== Selected passage ==
|This article is part of UnNews||A newsstand that's brimming with issues|
25 February 2008
"People are voting on who's going to be in the election? Bollocks!" said Alfy Crandall, a cockney bootblack. This sentiment was echoed by Nigerian Prince N'jama Oguku: "Why not have an election to see who can go in the election to go in the actual election?"
Many people outside of the USA who thought that they understood the system were thrown into disarray when they found out about all that town caucus baloney. "Why do not the candidates save time by merely producing their bank statements so that everyone can see who is richer without all this... this rigmarole," sniffed Parisian dandy Pierre du Saint-Pierre-Corday.
Worldwide understanding of the American electoral system plunged still further yesterday when front runners Hillary Clinton and Barack Obama came tied second in the Texas primary behind bruschetta, the flavour-filled Italian delicacy.
"I saw this commentator on CNN saying that it was the biggest entree related upset since Republican incumbent Ronald Reagan was defeated in the 1984 Utah primary by a serving of garlic bread," said incoming Cuban president Raul Castro "I'm starting to think that the yanquis are making the whole thing up, just to see how gullible we are."

== Dataset section ==
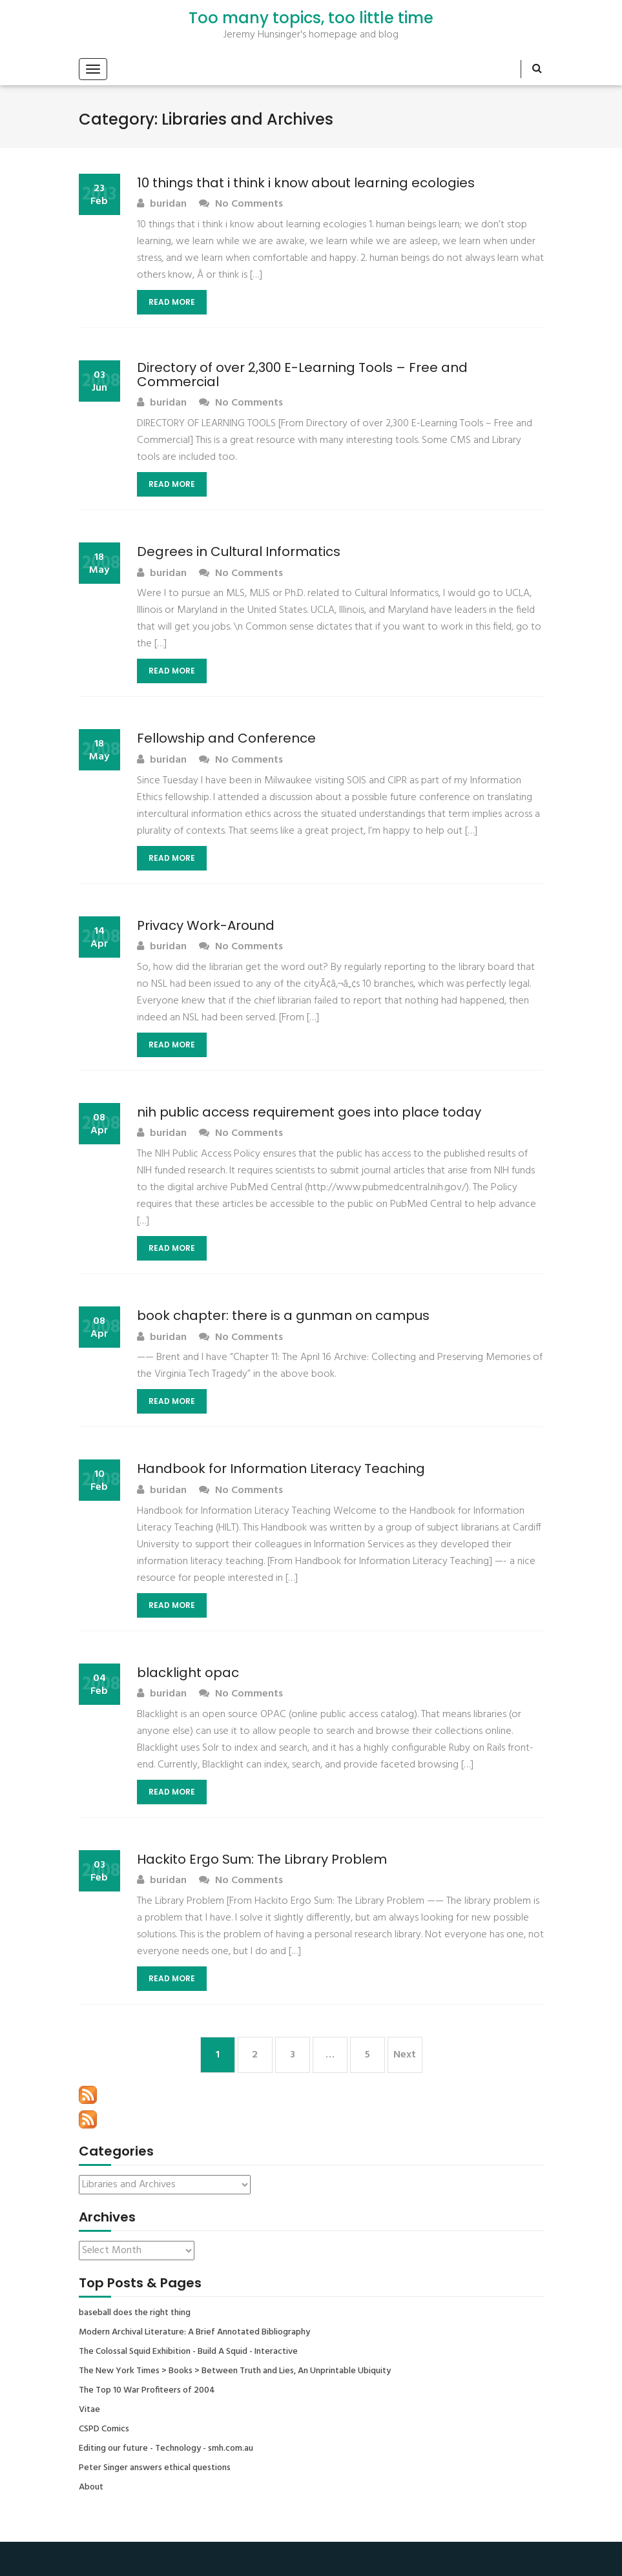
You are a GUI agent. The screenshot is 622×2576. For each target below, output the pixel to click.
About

== Directions for this task ==
Reproduce word for word the part of the satirical election news piece that opens with the words containing "Many people outside" and closes with "flavour-filled Italian delicacy.".

== Written solution ==
Many people outside of the USA who thought that they understood the system were thrown into disarray when they found out about all that town caucus baloney. "Why do not the candidates save time by merely producing their bank statements so that everyone can see who is richer without all this... this rigmarole," sniffed Parisian dandy Pierre du Saint-Pierre-Corday.
Worldwide understanding of the American electoral system plunged still further yesterday when front runners Hillary Clinton and Barack Obama came tied second in the Texas primary behind bruschetta, the flavour-filled Italian delicacy.